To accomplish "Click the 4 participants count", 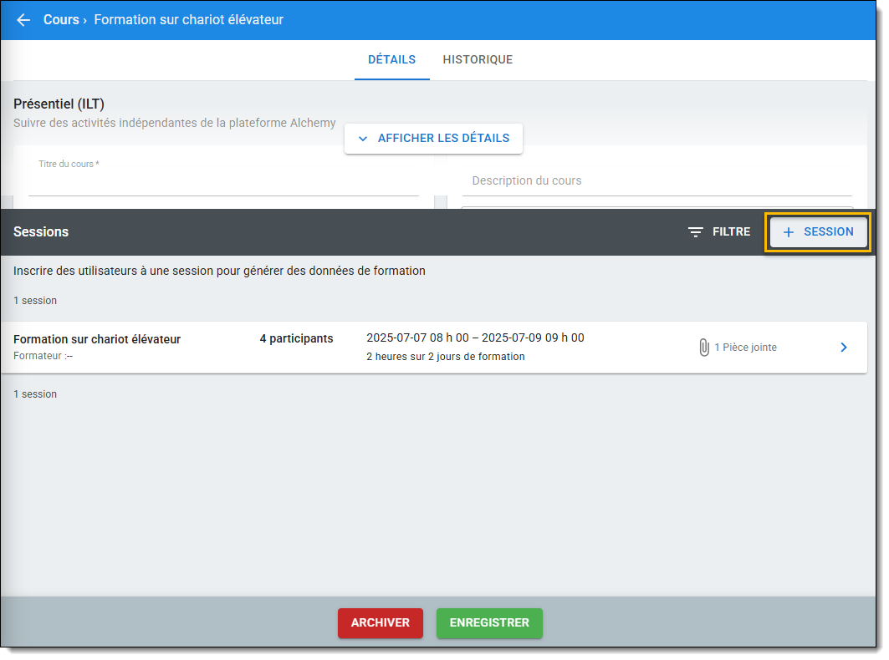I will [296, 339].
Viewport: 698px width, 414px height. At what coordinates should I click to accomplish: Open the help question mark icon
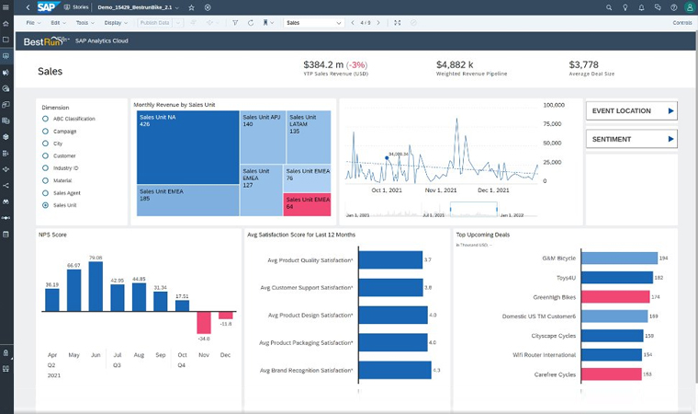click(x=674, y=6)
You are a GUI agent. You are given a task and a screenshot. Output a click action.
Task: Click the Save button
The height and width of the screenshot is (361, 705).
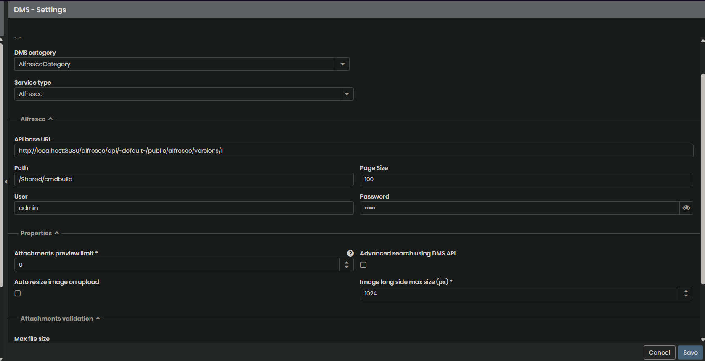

------------------------------

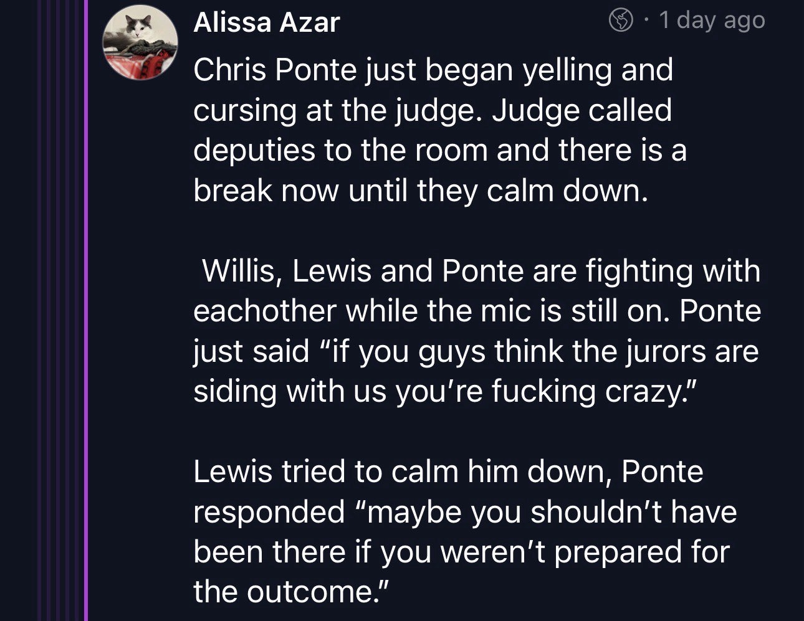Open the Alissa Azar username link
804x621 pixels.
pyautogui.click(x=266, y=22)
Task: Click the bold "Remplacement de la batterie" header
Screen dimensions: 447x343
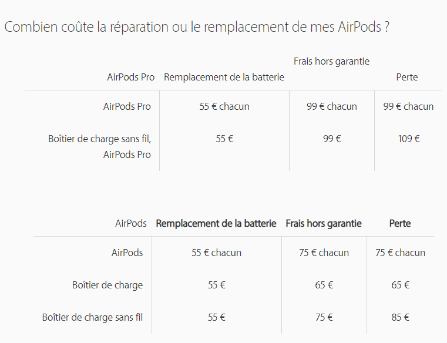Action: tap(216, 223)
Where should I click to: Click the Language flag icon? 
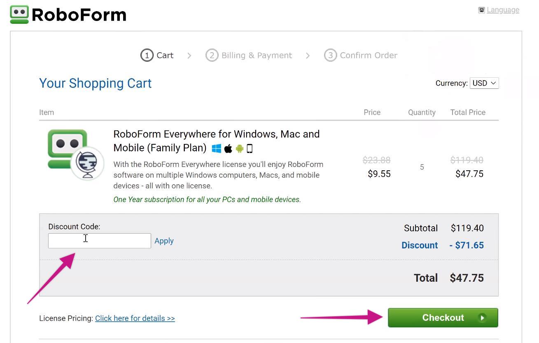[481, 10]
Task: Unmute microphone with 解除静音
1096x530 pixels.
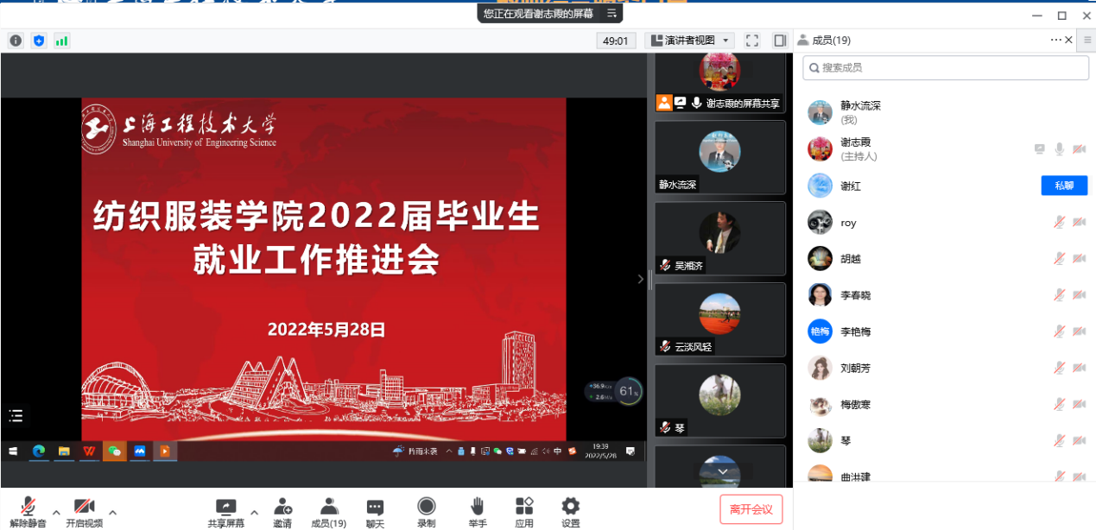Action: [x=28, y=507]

------------------------------

▸ Exercise brief:
Retype, in the same exact form, the lines of the material above from the line holding "Task: Click the Save button" through the line holding "The height and".

▸ Answer box:
Task: Click the Save button
The height and width of the screenshot is (361, 705).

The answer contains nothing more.